## begin RECORDS FOR THE TASK
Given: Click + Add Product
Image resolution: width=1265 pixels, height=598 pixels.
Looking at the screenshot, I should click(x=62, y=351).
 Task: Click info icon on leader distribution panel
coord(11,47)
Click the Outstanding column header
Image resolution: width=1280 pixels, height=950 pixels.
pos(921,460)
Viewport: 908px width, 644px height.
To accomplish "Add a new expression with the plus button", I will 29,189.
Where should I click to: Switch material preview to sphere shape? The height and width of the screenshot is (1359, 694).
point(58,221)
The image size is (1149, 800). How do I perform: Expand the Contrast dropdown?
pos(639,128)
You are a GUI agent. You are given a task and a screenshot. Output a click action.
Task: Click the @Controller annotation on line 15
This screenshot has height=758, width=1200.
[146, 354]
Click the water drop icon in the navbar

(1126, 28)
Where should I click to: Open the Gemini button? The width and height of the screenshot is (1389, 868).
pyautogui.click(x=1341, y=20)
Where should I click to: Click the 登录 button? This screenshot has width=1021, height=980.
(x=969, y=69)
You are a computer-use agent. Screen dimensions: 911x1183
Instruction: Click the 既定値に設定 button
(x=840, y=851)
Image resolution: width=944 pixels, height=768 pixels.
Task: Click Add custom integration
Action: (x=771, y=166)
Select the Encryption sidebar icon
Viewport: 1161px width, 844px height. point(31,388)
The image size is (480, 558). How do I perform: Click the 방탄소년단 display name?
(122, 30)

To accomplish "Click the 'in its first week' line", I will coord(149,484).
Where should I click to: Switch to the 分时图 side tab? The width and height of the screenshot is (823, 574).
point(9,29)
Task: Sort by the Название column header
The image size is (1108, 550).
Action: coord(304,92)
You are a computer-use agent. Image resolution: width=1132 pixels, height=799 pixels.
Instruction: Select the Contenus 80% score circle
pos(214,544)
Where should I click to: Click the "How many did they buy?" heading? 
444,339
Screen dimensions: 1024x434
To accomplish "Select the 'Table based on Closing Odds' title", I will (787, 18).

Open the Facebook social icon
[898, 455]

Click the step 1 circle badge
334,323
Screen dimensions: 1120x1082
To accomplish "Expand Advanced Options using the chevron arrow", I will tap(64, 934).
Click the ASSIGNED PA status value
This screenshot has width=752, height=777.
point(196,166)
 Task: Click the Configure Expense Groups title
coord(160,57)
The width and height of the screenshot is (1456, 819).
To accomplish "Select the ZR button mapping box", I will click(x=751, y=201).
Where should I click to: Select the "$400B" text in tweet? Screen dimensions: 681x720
## end RECORDS FOR THE TASK
**WORK TO COMPLETE**
Starting at the line that contains "Where should I click to: Switch material" and stopping after the line that contains "coord(160,57)", copy those lines from the records above verbatim.

**FINAL RESULT**
Where should I click to: Switch material preview to sphere shape? The height and width of the screenshot is (1359, 694).
point(58,221)
The image size is (1149, 800). How do I perform: Expand the Contrast dropdown?
pos(639,128)
You are a GUI agent. You are given a task and a screenshot. Output a click action.
Task: Click the @Controller annotation on line 15
This screenshot has height=758, width=1200.
[146, 354]
Click the water drop icon in the navbar

(1126, 28)
Where should I click to: Open the Gemini button? The width and height of the screenshot is (1389, 868).
pyautogui.click(x=1341, y=20)
Where should I click to: Click the 登录 button? This screenshot has width=1021, height=980.
(x=969, y=69)
You are a computer-use agent. Screen dimensions: 911x1183
Instruction: Click the 既定値に設定 button
(x=840, y=851)
Image resolution: width=944 pixels, height=768 pixels.
Task: Click Add custom integration
Action: (x=771, y=166)
Select the Encryption sidebar icon
Viewport: 1161px width, 844px height. point(31,388)
The image size is (480, 558). How do I perform: Click the 방탄소년단 display name?
(122, 30)

To accomplish "Click the 'in its first week' line", I will coord(149,484).
Where should I click to: Switch to the 分时图 side tab? The width and height of the screenshot is (823, 574).
point(9,29)
Task: Sort by the Название column header
The image size is (1108, 550).
Action: coord(304,92)
You are a computer-use agent. Image resolution: width=1132 pixels, height=799 pixels.
Instruction: Select the Contenus 80% score circle
pos(214,544)
Where should I click to: Click the "How many did they buy?" heading? 
444,339
Screen dimensions: 1024x434
To accomplish "Select the 'Table based on Closing Odds' title", I will (787, 18).

Open the Facebook social icon
[898, 455]

Click the step 1 circle badge
334,323
Screen dimensions: 1120x1082
To accomplish "Expand Advanced Options using the chevron arrow", I will tap(64, 934).
Click the ASSIGNED PA status value
This screenshot has width=752, height=777.
point(196,166)
 Task: Click the Configure Expense Groups title
coord(160,57)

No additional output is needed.